▸ What this task involves
Work through the entries below line by line and give the number of lines with the string "screenshot", nothing else.

Supplied information Block Start

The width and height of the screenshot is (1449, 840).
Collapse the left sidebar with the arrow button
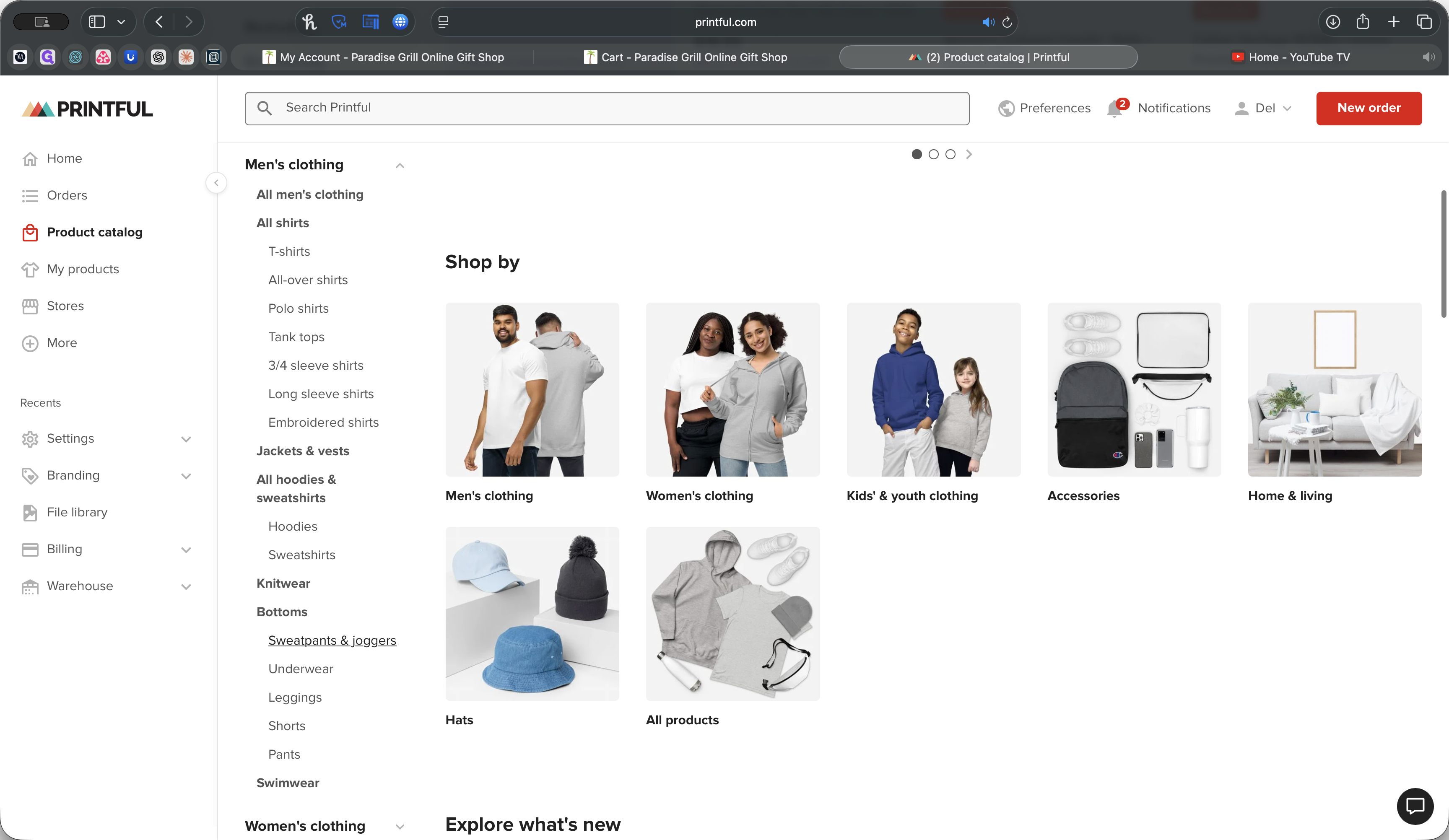pos(216,183)
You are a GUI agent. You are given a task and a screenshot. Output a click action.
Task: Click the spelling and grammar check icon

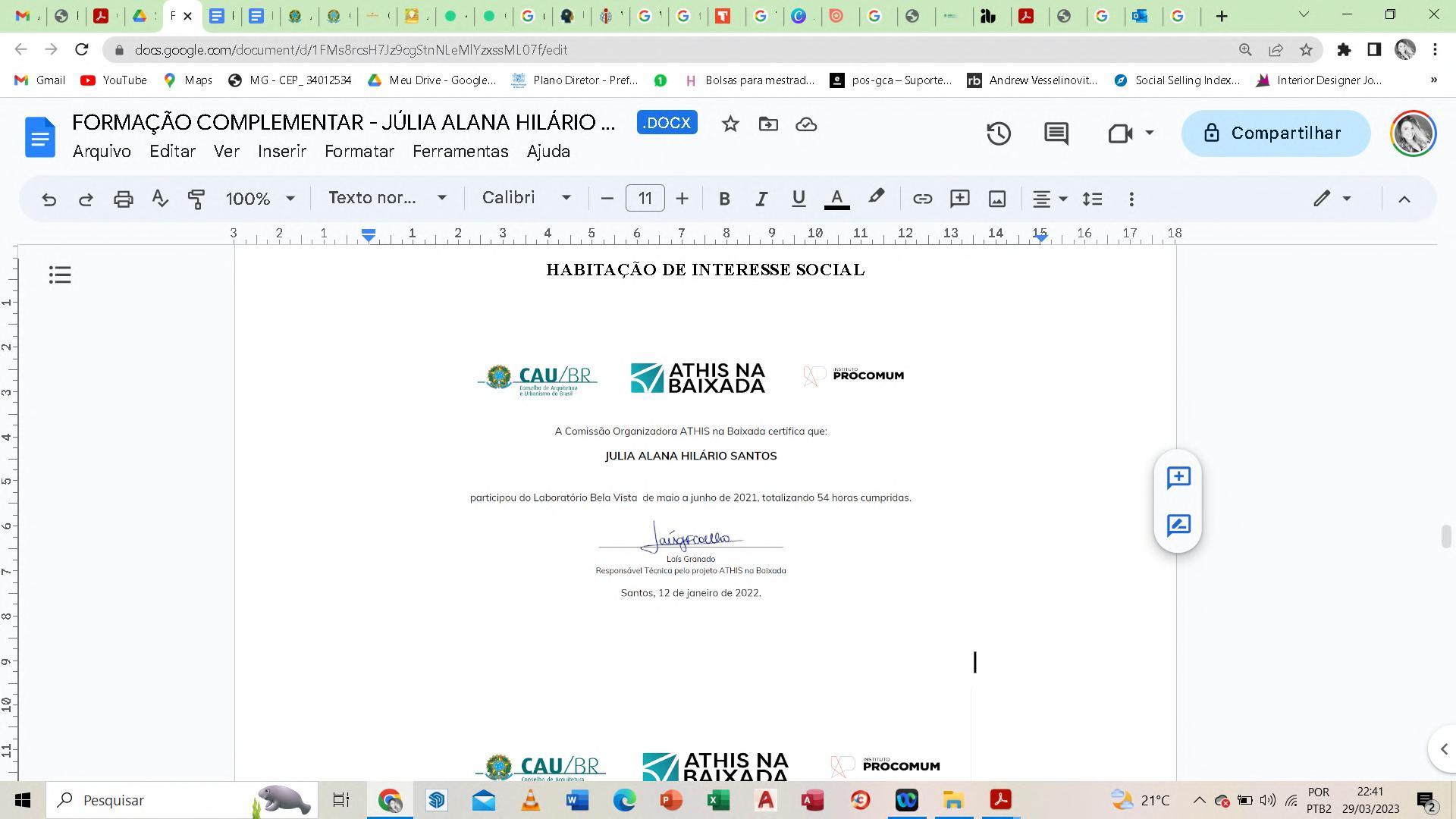point(159,199)

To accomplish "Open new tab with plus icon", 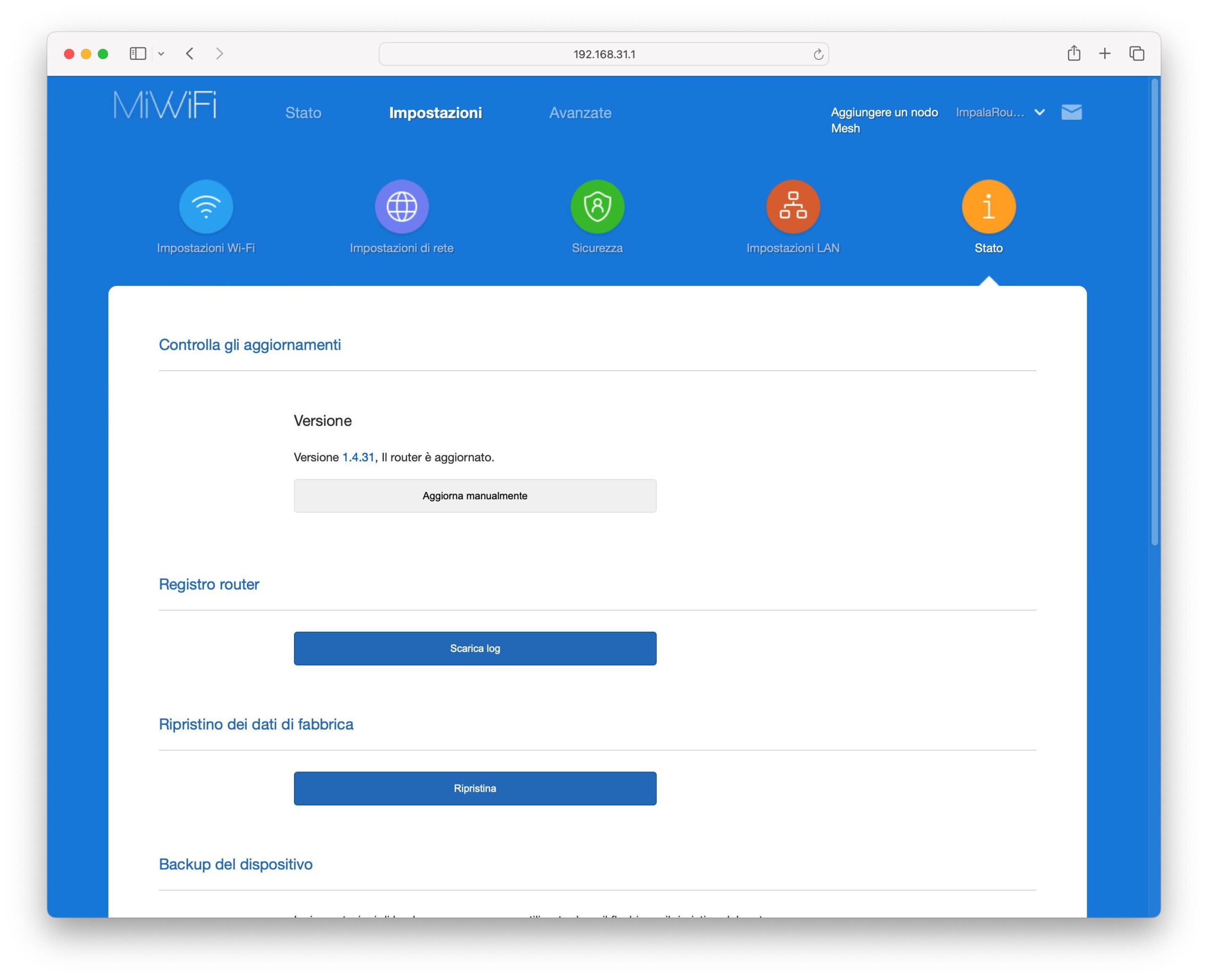I will (x=1105, y=54).
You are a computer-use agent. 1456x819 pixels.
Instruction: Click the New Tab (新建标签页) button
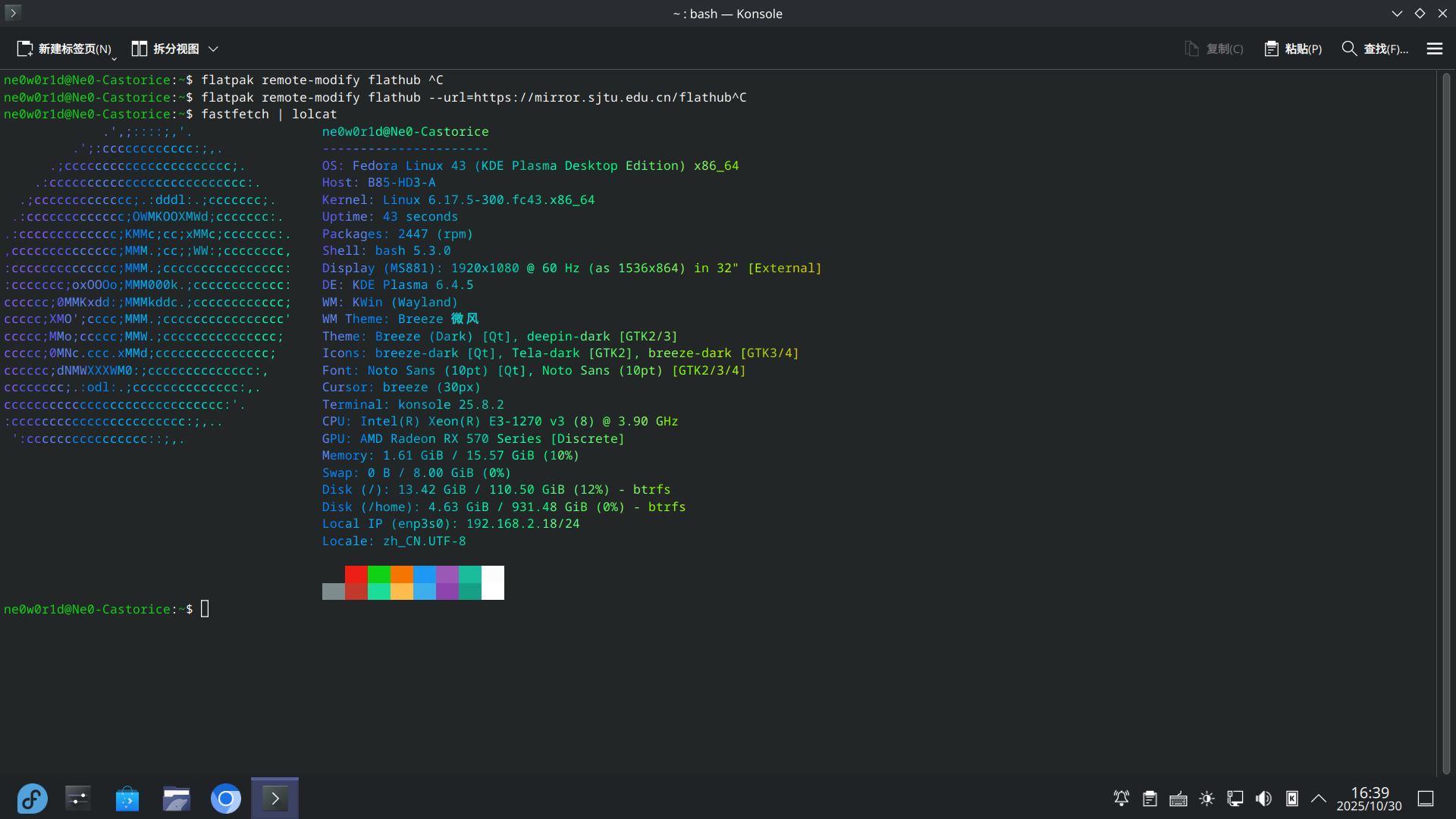[x=64, y=49]
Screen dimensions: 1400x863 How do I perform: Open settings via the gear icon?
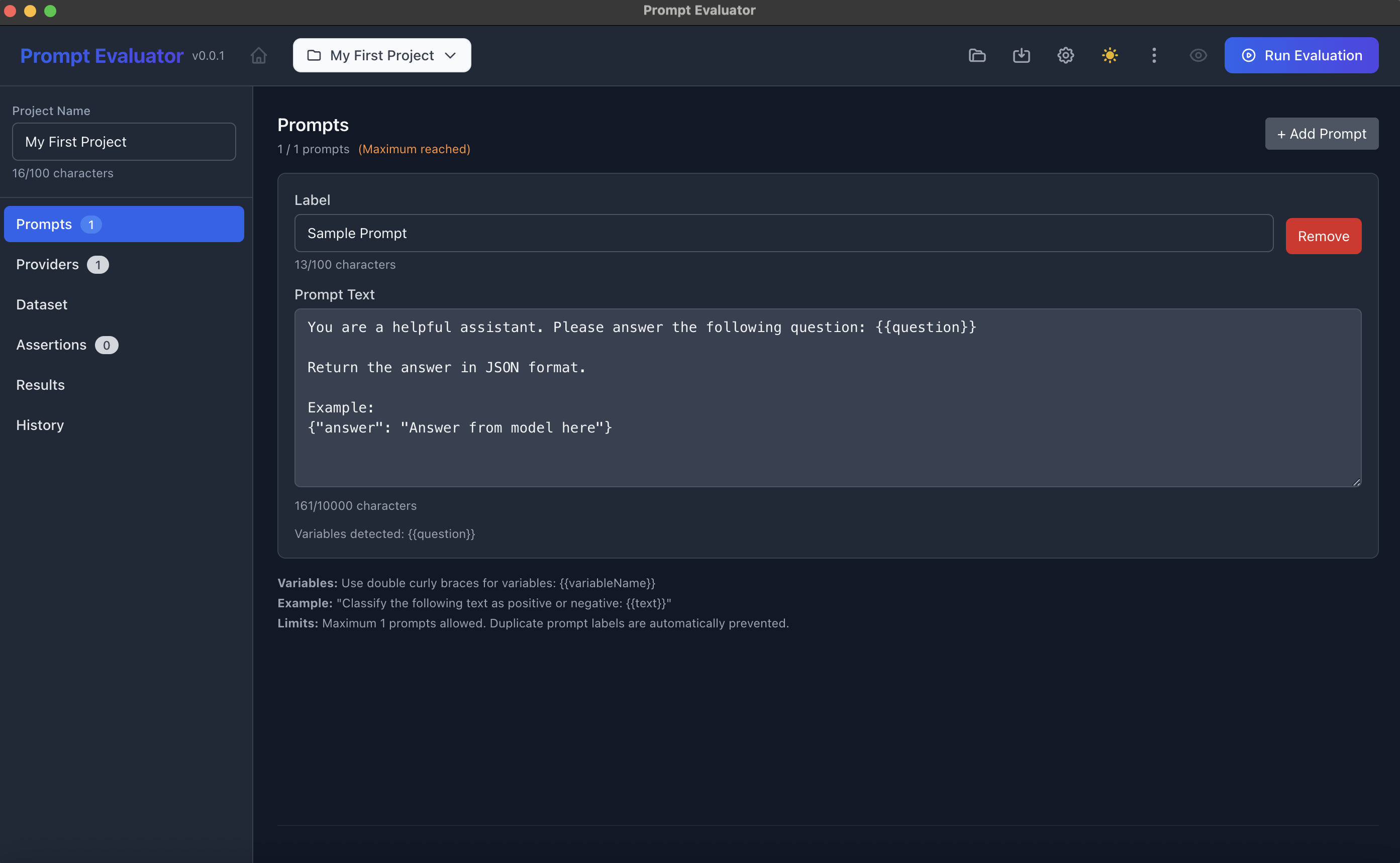(x=1065, y=55)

Supplied information Block End

▸ Reply
2